Texte fourni:
%%

Crime et Châtiment, L’Idiot, Les Démons, L’Adolescent et Les Frères Karamazov. Cinq romans de Dostoïevski, cinq éléphants que Svetlana Geier passa près de vingt années à traduire en allemand, mot après mot, ligne après ligne. Quand elle entreprit ce travail titanesque, elle avait près de soixante-dix ans. « Elle est trop vieille pour faire des pauses », commente Vadim Jendreyko d’une voix emplie d’admiration et de tendresse.

Née en Ukraine à l’aube du XXe siècle, Svetlana partagea les maux d’une Europe malmenée par les dictatures stalinienne et hitlérienne. Elle a 16 ans quand son père est libéré des goulags après 18 mois de torture ; 19 ans quand les troupes SS entrent dans Kiev et assassinent 30 000 Juifs ; 20 ans quand elle quitte définitivement l’Ukraine pour l’Allemagne. Entre la mort du père, en 1938, et celle du fils, en 2007, elle devint l’une des plus éminentes traductrices de la littérature russe en allemand.

%%

Votre travail:
#1 Reportez toutes les lignes du bloc 1 dans un tableau Markdown avec une colonne « N° » pour le numéro et une colonne « Contenu » pour la ligne, en omettant les lignes vides. Ne reproduisez pas l'image dans votre réponse.
#2 Rédigez la suite du texte sur Svetlana Geier, traductrice de Dostoïevski.

Données fournies:
%%

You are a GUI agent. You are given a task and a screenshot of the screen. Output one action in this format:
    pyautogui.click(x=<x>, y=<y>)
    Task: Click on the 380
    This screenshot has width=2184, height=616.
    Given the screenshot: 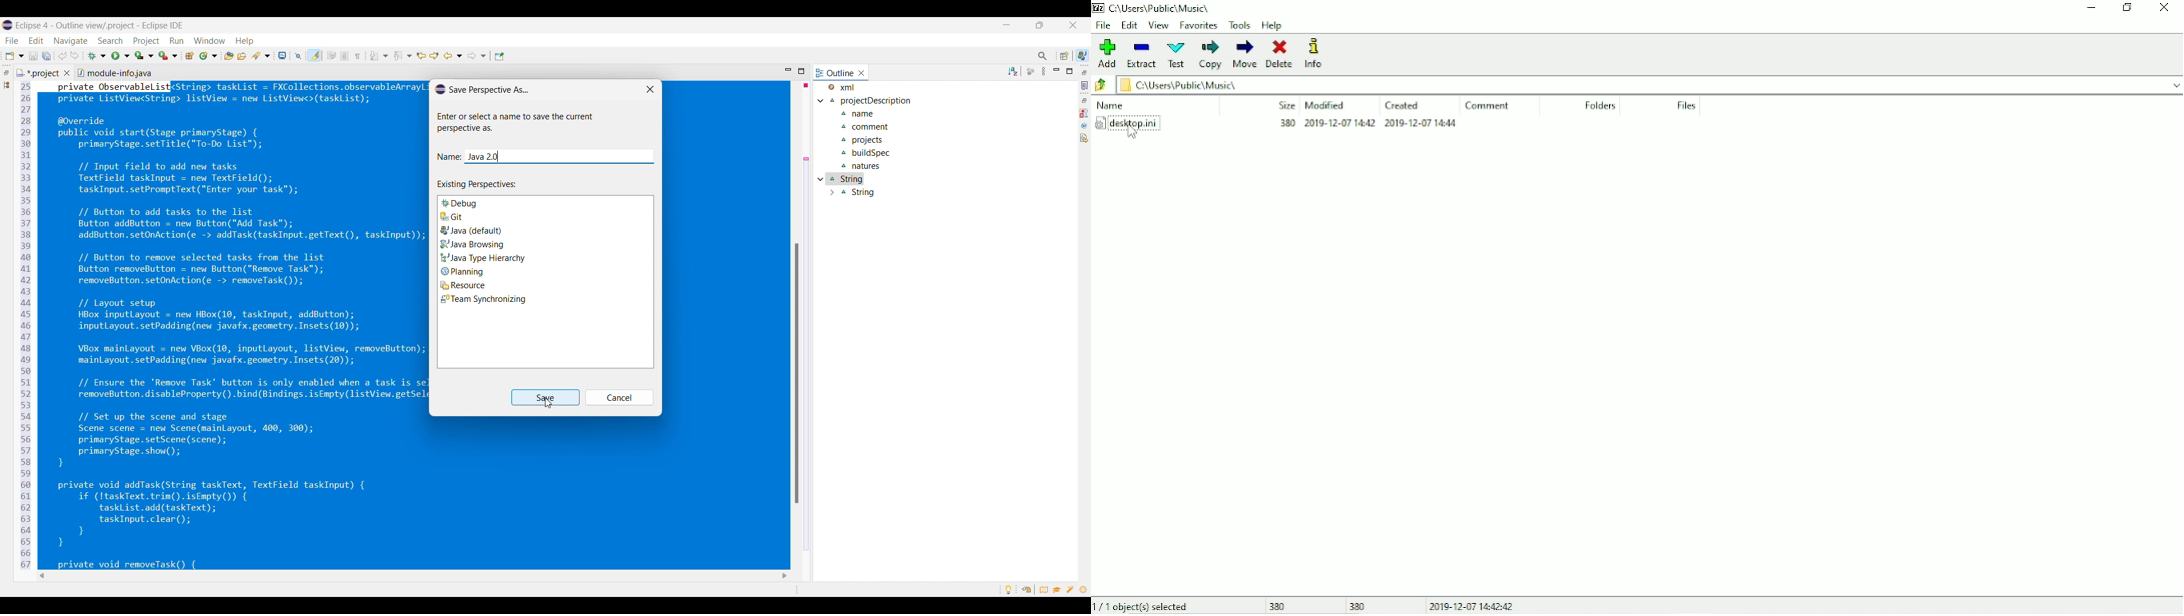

%%

Réponses par tâche:
#1
| N° | Contenu |
|---|---|
| 1 | You are a GUI agent. You are given a task and a screenshot of the screen. Output one action in this format: |
| 2 |     pyautogui.click(x=<x>, y=<y>) |
| 3 |     Task: Click on the 380 |
| 4 |     This screenshot has width=2184, height=616. |
| 5 |     Given the screenshot:  |

#2
Comment rendre compte d’une vie, d’un destin, d’une œuvre ? En suivant au quotidien ce petit bout de femme courbée par le poids des années, Vadim Jendreyko nous entraîne dans les dédales de la langue, dans le labyrinthe de la traduction. « Les langues ne sont pas compatibles », constate Svetlana. Traduire, c’est essayer d’atteindre quelque chose qui ne cesse de se dérober, s’acharner à trouver le mot le plus juste possible, tout en sachant que ce mot ne sera jamais le bon. Le documentaire de Nurith Aviv, Traduire, insistait également sur les compromis et les sacrifices que ce travail implique. Mais peu importe les difficultés qui se dressent sur sa route : Svetlana Geier aime les langues et les mots, elle sait les écouter, en déceler les finesses, en savourer la musicalité.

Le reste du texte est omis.